- Born: March 2, 1929 Evanston, Illinois
- Died: April 6, 2010 (aged 81)
- Education: Utah State University; University of California, Berkeley;
- Children: 4
- Awards: Secretary's Gold Medal for Exceptional Service; C. Hart Merriam Award;
- Scientific career
- Fields: Mammalogy
- Workplaces: University of Montana; University of Kansas Natural History Museum; University of Kansas; National Museum of Natural History;

= Robert S. Hoffmann =

American mammalogist (1929–2010)

Robert S. Hoffmann (1929–2010) was an American mammalogist. A researcher and professor at the University of Montana and University of Kansas and a member of the American Society of Mammalogists, he was significantly involved with advancing mammal research collaborations between the United States, Russia, and China. For his contributions to mammalogy, he received the C. Hart Merriam Award.

== Early life ==
Hoffmann was born on March 2, 1929 in Evanston, Illinois. He frequently traveled to Chicago by streetcar to volunteer at the Field Museum of Natural History and, at the age of 11, sold peanuts at the Brookfield Zoo Chicago as a summer job. He was encouraged to pursue biology from 5th grade, and studied from 1946 to 1947 at the University of Illinois Extension in Moline. After the first year, he transferred to the University of Montana, and the following year to Utah State University due to a family move, where he received his Bachelor of Science degree. He went to University of California, Berkeley afterwards, receiving a Master of Arts and Ph.D. in 1954 and 1956, respectively.

== Career ==
From 1955 to 1968, Hoffmann was a professor at the University of Montana. Then, from 1968 to 1985, he was curator of mammals at the University of Kansas Natural History Museum and professor at the University proper. During his tenure there, he was President of the American Society of Mammalogists from 1978 to 1980, an organization he joined in 1955. Following his career at the University of Kansas, he took the position of Director at the National Museum of Natural History. He kept this role until 1988, when he went on to serve various roles at the museum within the Smithsonian Institution: Assistant Secretary for Research from 1988 to 1991, Assistant Secretary for the Sciences from 1992 to 1994, and Assistant Provost for the Sciences through 1995. While he was Assistant Provost, he also served as Acting Director of the National Air and Space Museum, for which he received the Secretary's Gold Medal for Exceptional Service in 1996.

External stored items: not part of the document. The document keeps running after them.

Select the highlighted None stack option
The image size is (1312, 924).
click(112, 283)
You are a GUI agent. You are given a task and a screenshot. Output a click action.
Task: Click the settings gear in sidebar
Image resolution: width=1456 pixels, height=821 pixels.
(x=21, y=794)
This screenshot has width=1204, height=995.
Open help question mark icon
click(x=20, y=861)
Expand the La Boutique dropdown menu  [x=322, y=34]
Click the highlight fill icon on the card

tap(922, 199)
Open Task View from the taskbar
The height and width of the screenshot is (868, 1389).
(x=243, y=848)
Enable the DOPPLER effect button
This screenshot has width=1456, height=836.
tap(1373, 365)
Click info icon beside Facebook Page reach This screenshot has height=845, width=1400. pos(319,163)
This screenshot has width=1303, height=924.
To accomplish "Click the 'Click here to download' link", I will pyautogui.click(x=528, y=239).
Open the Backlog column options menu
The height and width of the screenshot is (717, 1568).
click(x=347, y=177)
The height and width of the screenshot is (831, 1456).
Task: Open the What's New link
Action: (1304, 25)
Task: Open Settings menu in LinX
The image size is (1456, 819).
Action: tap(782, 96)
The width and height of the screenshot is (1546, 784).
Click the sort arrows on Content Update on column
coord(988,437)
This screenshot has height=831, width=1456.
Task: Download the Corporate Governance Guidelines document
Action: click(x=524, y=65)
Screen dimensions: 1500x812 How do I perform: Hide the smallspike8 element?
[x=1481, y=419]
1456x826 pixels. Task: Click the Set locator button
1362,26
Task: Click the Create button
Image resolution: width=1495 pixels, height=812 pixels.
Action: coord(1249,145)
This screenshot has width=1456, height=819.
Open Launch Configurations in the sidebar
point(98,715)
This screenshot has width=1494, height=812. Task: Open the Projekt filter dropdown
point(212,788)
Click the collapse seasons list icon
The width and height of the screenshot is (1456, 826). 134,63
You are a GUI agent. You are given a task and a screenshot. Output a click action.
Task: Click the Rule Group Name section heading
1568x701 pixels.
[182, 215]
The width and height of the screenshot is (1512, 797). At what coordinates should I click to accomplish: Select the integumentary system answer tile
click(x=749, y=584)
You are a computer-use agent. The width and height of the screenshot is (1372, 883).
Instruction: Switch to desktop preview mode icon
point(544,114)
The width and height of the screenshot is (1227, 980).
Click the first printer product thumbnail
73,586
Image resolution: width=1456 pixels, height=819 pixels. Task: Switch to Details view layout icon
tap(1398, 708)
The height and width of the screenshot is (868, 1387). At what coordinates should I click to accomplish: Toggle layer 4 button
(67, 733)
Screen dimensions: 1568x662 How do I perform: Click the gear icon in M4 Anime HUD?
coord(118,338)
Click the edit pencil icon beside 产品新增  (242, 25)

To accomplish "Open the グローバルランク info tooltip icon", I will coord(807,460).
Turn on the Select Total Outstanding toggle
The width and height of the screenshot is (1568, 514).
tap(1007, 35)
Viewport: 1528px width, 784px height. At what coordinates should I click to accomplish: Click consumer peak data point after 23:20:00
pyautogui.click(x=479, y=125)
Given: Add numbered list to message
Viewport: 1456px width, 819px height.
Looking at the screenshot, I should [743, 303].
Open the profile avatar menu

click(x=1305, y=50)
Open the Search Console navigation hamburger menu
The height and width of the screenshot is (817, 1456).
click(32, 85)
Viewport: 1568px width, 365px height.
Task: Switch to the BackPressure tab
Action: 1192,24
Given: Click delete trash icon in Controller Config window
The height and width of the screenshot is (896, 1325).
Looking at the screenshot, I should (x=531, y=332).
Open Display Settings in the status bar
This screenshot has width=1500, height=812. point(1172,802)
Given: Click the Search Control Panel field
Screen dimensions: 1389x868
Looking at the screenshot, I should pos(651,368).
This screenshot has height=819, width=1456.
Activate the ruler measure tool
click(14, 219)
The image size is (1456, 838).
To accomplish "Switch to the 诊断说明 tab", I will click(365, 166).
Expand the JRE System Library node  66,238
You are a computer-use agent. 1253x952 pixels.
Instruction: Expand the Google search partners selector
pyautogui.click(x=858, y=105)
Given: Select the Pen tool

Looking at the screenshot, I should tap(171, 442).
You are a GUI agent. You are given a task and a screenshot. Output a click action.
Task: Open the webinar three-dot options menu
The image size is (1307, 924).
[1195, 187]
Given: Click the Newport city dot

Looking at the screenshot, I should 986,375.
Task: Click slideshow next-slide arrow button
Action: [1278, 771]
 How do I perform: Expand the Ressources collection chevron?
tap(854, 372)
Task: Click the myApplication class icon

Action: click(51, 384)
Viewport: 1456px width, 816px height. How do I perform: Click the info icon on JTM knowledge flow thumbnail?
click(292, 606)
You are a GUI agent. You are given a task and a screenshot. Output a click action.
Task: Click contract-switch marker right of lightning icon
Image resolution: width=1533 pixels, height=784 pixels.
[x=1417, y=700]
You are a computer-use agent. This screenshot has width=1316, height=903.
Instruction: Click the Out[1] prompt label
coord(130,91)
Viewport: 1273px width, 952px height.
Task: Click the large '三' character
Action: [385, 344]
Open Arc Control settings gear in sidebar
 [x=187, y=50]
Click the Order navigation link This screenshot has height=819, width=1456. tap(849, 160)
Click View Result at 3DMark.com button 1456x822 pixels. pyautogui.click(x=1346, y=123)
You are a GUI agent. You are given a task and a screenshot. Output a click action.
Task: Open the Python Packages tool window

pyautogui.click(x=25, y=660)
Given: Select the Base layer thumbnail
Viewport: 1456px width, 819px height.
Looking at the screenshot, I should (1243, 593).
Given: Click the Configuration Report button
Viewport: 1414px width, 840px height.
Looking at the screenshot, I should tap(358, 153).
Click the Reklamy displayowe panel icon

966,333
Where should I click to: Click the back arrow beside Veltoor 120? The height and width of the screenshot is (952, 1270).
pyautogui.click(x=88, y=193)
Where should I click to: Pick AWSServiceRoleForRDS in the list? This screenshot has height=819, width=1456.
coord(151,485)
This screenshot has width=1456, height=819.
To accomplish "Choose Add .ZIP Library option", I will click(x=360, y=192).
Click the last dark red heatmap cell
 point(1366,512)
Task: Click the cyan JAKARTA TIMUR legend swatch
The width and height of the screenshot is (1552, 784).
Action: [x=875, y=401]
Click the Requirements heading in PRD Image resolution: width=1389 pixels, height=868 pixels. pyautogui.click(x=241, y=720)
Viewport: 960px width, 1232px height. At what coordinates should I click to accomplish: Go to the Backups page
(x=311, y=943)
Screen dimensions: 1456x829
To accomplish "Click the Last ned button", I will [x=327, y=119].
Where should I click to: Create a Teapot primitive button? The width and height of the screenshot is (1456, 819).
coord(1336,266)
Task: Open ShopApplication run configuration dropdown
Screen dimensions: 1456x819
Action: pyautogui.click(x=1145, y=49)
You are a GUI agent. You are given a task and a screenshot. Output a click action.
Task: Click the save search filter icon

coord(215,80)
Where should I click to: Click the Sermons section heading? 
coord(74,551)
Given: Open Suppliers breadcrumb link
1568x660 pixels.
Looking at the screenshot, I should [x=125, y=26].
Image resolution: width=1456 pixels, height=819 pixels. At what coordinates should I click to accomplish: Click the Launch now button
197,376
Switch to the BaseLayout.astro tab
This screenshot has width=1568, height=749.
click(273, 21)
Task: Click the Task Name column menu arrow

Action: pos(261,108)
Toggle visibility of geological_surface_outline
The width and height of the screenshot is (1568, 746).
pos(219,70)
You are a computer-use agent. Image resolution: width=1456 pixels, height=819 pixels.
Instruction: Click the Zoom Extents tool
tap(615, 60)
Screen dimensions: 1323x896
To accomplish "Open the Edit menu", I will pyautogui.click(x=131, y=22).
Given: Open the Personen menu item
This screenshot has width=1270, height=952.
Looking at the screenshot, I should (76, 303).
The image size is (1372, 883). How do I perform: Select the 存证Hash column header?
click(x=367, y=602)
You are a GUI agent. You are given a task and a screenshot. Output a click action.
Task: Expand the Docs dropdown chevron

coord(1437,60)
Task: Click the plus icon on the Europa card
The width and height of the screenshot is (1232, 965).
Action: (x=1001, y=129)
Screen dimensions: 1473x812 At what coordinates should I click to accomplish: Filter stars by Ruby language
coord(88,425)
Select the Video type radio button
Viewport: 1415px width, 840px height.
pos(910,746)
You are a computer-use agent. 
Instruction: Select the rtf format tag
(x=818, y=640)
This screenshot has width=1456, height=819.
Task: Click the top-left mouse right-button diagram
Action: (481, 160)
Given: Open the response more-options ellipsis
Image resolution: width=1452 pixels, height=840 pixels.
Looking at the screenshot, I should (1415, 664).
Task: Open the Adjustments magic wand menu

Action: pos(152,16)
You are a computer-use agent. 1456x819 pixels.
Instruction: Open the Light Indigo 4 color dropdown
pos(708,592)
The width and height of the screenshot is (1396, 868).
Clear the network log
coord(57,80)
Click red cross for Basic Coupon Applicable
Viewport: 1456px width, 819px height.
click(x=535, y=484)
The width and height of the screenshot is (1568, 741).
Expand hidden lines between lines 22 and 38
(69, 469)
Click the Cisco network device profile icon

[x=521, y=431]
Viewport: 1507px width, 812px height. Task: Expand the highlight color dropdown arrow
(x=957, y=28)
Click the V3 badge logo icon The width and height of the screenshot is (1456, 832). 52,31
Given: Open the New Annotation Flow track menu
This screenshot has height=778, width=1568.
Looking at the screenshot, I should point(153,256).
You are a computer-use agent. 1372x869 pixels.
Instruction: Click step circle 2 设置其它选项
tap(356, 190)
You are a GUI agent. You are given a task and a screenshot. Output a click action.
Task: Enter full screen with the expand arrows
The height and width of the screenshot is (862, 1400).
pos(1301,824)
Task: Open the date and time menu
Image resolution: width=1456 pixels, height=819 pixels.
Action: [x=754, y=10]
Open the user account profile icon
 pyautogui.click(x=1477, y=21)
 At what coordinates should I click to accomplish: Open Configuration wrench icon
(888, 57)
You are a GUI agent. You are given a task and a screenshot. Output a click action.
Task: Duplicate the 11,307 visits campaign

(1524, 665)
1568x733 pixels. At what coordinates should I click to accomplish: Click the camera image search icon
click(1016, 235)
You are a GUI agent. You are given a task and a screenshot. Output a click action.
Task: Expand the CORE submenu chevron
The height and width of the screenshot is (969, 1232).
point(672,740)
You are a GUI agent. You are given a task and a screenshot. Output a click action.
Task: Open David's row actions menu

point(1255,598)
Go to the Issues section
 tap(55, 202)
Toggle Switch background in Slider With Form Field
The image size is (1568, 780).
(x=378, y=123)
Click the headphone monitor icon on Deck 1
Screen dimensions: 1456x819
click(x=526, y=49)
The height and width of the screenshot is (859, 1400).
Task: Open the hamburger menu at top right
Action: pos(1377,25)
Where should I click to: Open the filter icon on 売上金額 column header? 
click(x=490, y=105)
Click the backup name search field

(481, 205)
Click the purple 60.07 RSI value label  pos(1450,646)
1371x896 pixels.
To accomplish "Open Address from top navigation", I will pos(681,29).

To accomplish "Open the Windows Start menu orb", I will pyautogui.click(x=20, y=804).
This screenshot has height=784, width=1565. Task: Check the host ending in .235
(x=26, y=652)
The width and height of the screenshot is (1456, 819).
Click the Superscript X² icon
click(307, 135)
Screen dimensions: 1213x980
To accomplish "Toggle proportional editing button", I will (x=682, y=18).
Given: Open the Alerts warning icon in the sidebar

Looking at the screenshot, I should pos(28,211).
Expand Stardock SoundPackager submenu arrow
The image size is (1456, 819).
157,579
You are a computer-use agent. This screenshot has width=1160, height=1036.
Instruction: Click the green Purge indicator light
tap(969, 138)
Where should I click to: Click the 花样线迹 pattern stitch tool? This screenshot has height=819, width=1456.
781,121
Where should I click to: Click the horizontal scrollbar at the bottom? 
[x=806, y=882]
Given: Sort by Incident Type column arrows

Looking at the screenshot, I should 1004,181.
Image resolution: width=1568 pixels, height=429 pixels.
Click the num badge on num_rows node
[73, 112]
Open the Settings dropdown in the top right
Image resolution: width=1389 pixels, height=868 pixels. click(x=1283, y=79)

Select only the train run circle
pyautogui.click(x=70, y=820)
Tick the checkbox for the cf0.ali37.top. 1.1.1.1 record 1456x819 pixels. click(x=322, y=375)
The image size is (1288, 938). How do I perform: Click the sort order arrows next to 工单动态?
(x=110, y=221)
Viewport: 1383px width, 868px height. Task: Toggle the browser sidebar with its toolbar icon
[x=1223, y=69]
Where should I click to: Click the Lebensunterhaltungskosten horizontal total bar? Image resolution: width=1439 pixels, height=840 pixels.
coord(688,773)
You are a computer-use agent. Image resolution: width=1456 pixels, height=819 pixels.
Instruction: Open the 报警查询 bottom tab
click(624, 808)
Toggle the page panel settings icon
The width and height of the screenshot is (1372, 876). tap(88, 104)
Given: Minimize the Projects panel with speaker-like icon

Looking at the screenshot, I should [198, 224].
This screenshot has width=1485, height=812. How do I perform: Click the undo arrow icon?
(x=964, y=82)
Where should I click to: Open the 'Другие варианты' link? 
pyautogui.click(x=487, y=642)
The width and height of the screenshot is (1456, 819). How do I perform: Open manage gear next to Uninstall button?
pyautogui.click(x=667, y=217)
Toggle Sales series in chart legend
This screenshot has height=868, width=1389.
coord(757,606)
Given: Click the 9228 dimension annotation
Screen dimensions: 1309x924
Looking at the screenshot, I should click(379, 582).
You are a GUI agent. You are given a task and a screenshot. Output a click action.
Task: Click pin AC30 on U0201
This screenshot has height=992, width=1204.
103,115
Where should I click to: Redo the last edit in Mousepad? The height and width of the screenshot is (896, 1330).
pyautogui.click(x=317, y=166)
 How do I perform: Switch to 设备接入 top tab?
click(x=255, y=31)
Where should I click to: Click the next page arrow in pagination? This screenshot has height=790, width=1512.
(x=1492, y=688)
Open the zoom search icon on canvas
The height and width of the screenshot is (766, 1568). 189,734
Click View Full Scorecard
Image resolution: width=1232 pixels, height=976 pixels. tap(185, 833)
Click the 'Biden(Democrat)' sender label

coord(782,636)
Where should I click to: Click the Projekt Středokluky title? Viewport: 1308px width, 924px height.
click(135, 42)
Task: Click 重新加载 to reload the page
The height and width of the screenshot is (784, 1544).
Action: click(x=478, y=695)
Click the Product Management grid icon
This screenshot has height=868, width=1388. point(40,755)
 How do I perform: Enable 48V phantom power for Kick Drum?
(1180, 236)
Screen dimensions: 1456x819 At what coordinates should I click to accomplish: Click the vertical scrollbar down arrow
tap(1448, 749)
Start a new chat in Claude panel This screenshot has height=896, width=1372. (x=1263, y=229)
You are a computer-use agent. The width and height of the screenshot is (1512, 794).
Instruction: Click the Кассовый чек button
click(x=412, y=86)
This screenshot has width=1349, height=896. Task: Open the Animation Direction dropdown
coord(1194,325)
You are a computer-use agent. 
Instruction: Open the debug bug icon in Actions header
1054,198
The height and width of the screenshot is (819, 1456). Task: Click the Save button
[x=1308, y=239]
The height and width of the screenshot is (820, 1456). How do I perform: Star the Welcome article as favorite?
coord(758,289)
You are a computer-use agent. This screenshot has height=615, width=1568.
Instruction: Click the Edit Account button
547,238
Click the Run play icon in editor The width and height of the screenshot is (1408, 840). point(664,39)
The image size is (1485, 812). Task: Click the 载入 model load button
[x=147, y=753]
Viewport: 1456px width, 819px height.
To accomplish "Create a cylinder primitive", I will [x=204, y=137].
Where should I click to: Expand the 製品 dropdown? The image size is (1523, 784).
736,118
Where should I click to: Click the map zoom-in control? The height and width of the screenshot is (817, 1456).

Hoffmann started translating Russian while working on his dissertation, and briefly studied at the Zoological Institute of the Russian Academy of Sciences in 1963, where he started collaborations that would eventually lead to the establishment of the International Mammal Congresses.

Hoffmann made contributions to encyclopedic works on mammalogy in the early 21st century, including the Guide to the Mammals of China and Mammal Species of the World. In 2006, for his contributions to the field of mammalogy, he was awarded the C. Hart Merriam Award.

In 1996, a subspecies of the alpine pika was named after him, Hoffmann's pika (Ochotona alpina hoffmanni). It was later described as a distinct species.

== Personal life ==
Hoffmann married his wife Sally Ann Monson in 1958 and had 4 children. He died of complications from dementia at 81.